To say truth, neither of you is correct. you two are approaching the problem from the wrong angle.
A game doesn't need to play like other games, for example, normally in a game where you have a gun to shoot you just go and shoot everything in the screen and leave nobody alive, correct??
Then a revolutionary game came, Metal Gear, you can't go and blindly shoot at everything like other games, is this game unfair for that?? nope, it just plays differently than usual.

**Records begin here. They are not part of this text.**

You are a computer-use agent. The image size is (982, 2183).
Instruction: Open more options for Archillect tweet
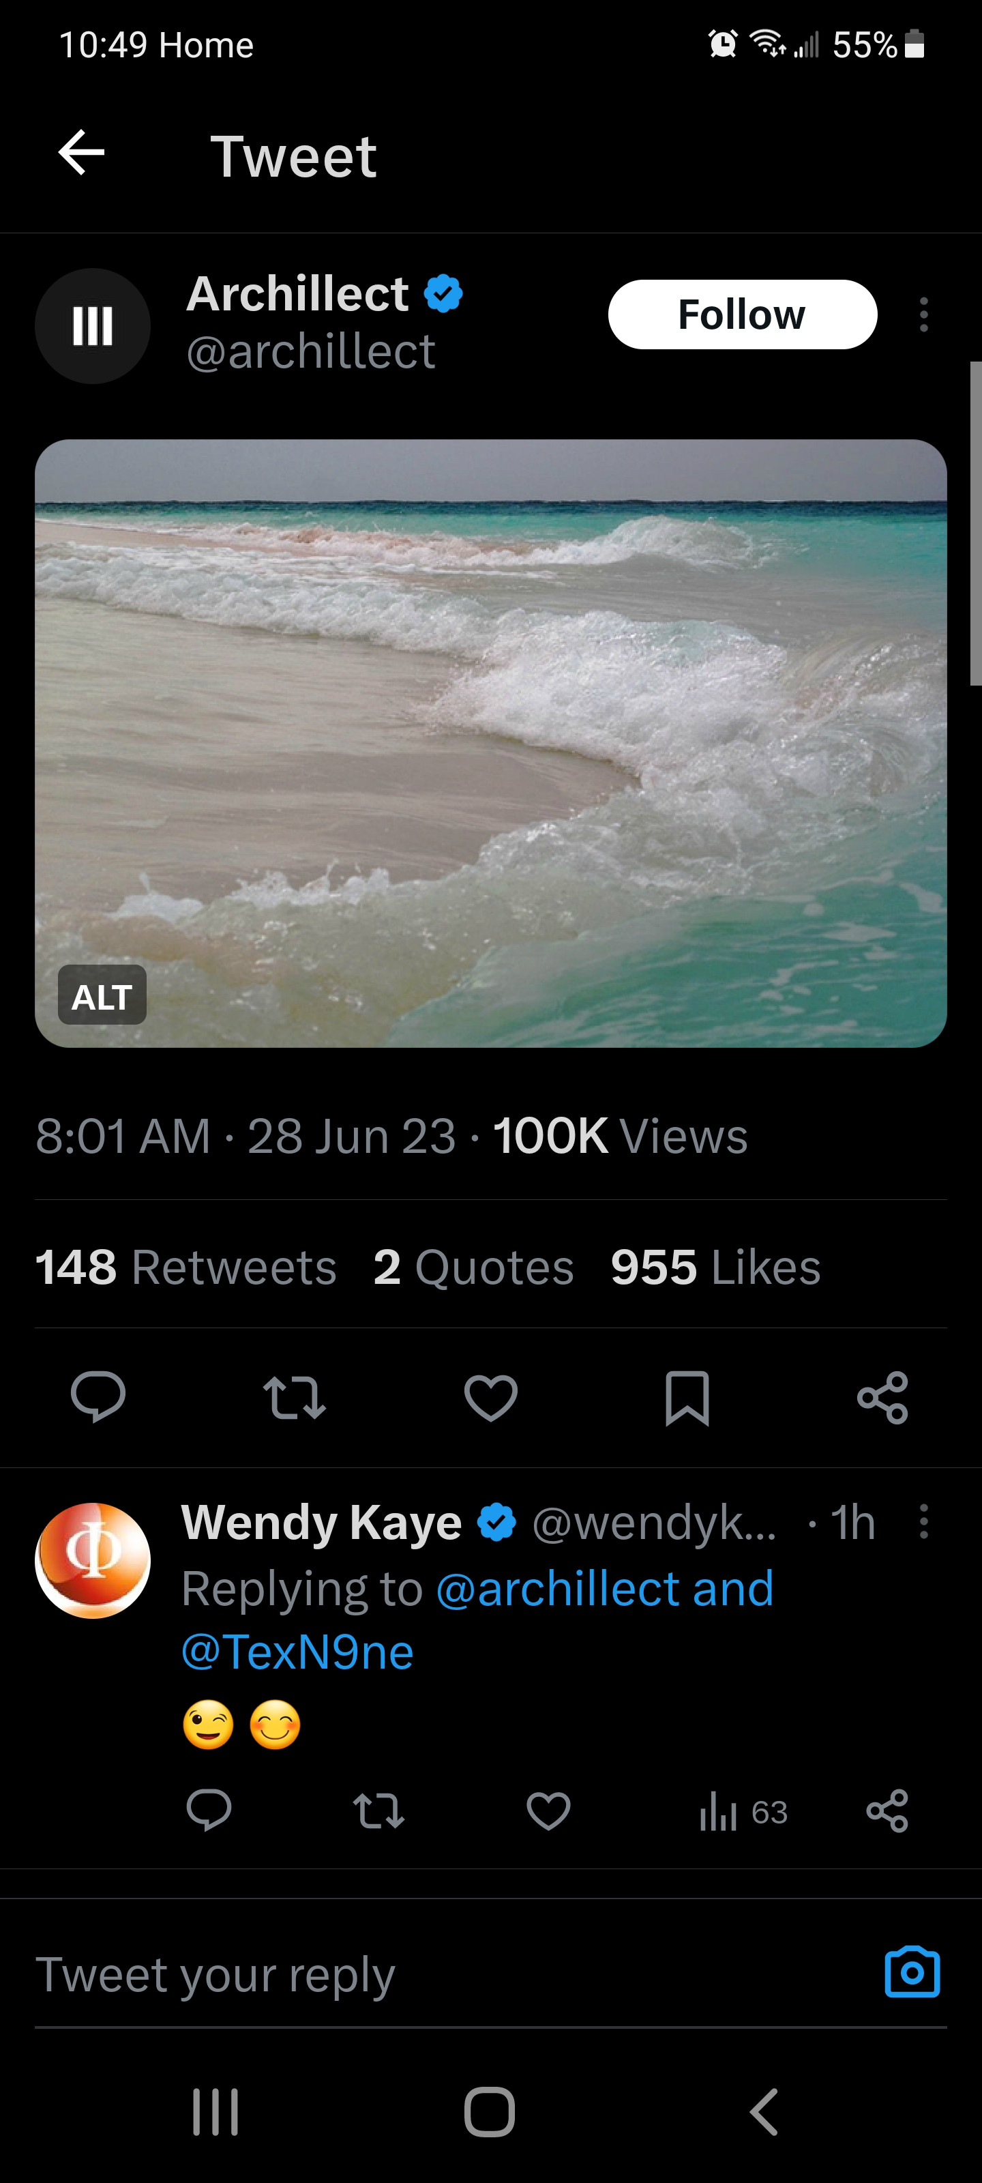pyautogui.click(x=924, y=315)
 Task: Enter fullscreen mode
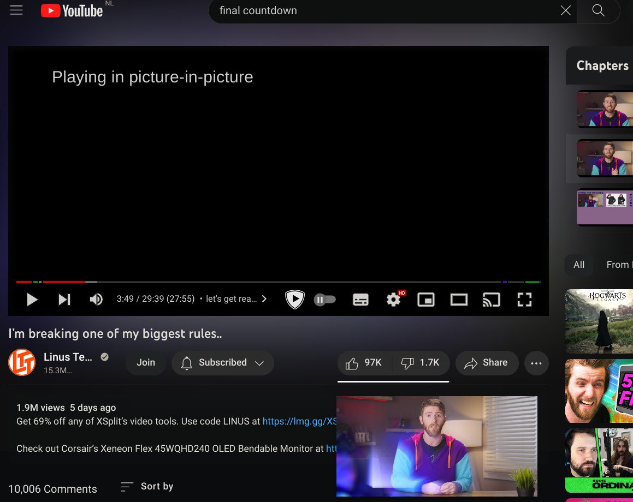point(524,299)
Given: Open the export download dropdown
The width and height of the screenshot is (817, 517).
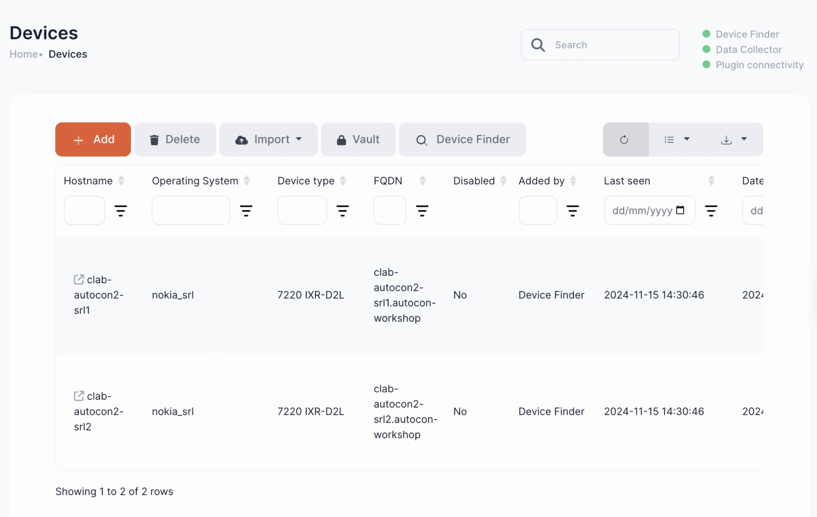Looking at the screenshot, I should pos(734,139).
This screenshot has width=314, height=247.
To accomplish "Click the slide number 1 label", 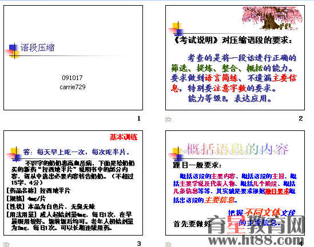I will 139,118.
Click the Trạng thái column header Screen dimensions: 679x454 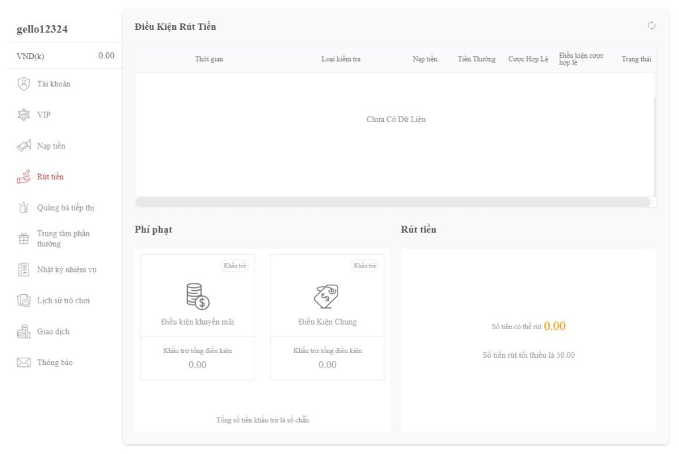tap(636, 59)
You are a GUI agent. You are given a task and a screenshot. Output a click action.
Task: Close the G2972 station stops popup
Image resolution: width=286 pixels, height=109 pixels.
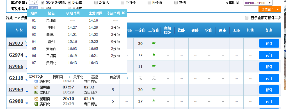[123, 13]
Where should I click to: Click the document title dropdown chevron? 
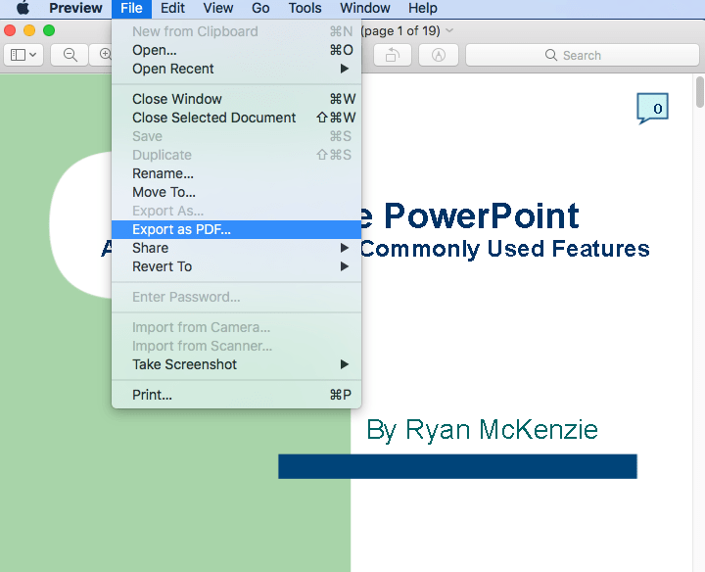(449, 30)
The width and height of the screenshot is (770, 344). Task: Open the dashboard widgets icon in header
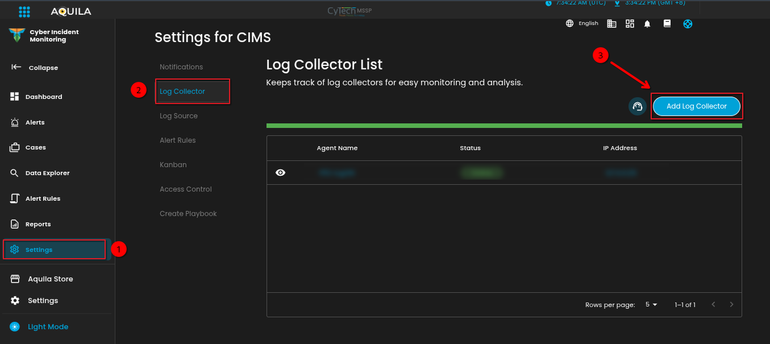coord(630,23)
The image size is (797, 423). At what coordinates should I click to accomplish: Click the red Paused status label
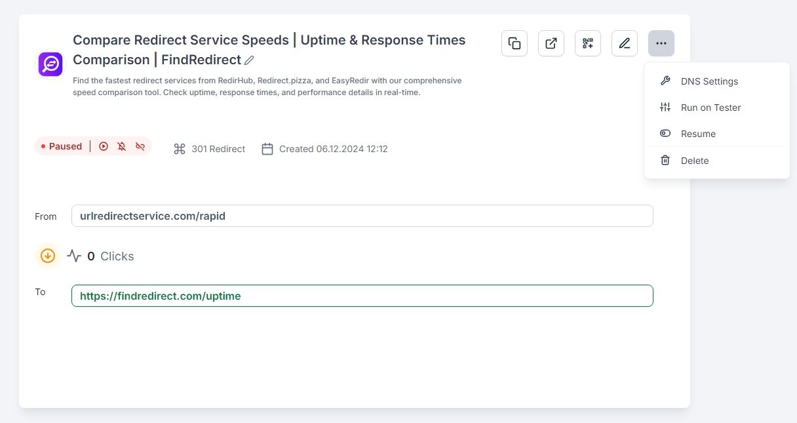tap(62, 146)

Same thing happen with the so called "unfair" games, they just play differently. you start playing the game walk a few steps and suddenly, the floor isn't there anymore, but it happened something similar to the blocks a character stepped on in the background before so you had a clue that something was wrong. or maybe you see an object too suspicious to be good, or a convenient platform so convenient that could let you get past that obstacle, but wait, you step on it and it wasn't a platform it was a sword that looked as a platform thanks to 2D vision and your character got sliced in half.
in "unfair" games you CAN find hints of danger and can let you progress a little more, but the objective of those games IS TO PREVENT YOU FROM ADVANCING and often will tackle something without a hint.
Much like Metal Gear has a focus on stealth instead of trigger happy action, unfair games have a focus on trial and error instead of well timed jumps.


----------



## Foxi4 (Apr 28, 2015)

Sakitoshi said:


> _*Snip!*_


There's nothing wrong with stealth, avoiding an obstacle is as good as destroying it and it's also a challenge. This isn't about what kind of gameplay is employed, it's about the idea of what a fair challenge is. In MGS sneaking is an established mechanic that the player is taught, it's not unfair. Your argument about unfair games is moot because the whole point of obstacles is to prevent the player from progressing, not just in unfair games, but in all games. Obstacles make a challenge, however they have to be fair obstacles to result in a fair challenge.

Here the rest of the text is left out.